**Trecho fornecido**
Carolina, 9 meses, segue me ensinando.
Desta vez, minha grande professora me deu uma aula sobre a dor da
separação. Tinha lido já a história de que o bebê humano vive 9
meses dentro da barriga e 9 meses fora. Somente então, está próximo
de outro mamífero qualquer recém-nascido. É como se a saída da
barriga fosse só parte do processo da gestação. Totalmente
dependente, quase um apêndice da mãe, o bebê termina de ser
formado fora, mas bem dentro. Pois bem, eis que a minha pequena
começou a apresentar uns sintomas inquietos nas últimas semanas.
Passou a acordar assustada à noite e a choramingar mais a minha
presença. Acabei chegando a alguns artigos que falam na tal “dor
da separação”. A grosso modo, a dor acontece mais ou menos
quando o bebê descobre que ele e a mãe não são a mesma coisa.
Passa a ter medo dela desaparecer. A fusão, antes tão intensa,
começa a se desfazer e ele, o bebê, passa a descobrir que existe
por si, que é um ser humano integral, e não parte da mãe. Isto
dói. Dá medo. Mas faz crescer. É, portanto, uma fase fundamental.

**Trechos das linhas**
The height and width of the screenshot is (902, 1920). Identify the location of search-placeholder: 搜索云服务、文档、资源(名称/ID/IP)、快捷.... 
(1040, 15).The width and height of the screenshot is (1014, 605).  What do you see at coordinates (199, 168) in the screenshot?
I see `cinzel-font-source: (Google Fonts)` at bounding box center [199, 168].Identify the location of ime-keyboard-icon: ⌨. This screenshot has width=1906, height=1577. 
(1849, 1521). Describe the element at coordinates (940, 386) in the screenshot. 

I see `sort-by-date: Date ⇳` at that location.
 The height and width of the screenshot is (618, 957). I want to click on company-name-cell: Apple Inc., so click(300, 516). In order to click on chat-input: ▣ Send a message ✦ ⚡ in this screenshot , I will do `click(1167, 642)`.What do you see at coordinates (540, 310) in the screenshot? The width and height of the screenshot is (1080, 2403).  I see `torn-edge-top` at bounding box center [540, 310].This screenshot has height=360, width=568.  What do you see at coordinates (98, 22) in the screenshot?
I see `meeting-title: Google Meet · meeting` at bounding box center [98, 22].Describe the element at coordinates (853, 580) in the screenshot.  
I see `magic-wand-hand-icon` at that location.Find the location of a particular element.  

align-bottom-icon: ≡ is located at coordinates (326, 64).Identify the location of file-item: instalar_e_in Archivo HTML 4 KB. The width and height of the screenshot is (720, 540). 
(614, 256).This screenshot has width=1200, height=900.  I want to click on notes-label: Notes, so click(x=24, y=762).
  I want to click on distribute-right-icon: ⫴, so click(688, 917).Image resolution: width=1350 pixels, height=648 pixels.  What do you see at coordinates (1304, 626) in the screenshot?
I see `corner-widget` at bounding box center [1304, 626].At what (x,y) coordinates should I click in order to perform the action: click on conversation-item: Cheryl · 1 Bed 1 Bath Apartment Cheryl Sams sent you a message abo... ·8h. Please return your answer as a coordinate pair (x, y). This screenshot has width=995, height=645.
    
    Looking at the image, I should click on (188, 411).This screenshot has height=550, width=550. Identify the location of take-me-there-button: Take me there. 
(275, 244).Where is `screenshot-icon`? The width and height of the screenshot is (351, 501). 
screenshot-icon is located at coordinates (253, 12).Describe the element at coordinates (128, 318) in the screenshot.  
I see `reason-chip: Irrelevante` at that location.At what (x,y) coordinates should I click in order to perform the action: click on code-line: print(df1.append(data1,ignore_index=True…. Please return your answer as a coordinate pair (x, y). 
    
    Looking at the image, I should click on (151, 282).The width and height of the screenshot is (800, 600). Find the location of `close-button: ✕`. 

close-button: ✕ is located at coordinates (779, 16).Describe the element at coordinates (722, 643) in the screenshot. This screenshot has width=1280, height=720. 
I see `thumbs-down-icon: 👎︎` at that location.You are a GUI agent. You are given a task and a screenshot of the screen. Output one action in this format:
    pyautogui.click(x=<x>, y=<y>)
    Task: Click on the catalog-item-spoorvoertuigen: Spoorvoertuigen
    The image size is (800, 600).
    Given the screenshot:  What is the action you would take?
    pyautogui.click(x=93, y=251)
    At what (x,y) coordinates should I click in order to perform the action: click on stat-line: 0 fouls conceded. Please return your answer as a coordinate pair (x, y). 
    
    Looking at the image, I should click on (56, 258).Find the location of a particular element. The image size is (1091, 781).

**Objetivo da tarefa**
No texto sobre a dor da separação, o que a descoberta do bebê de que existe por si provoca? Liste cada efeito.

**Solução da tarefa**
- Dói.
- Dá medo.
- Faz crescer.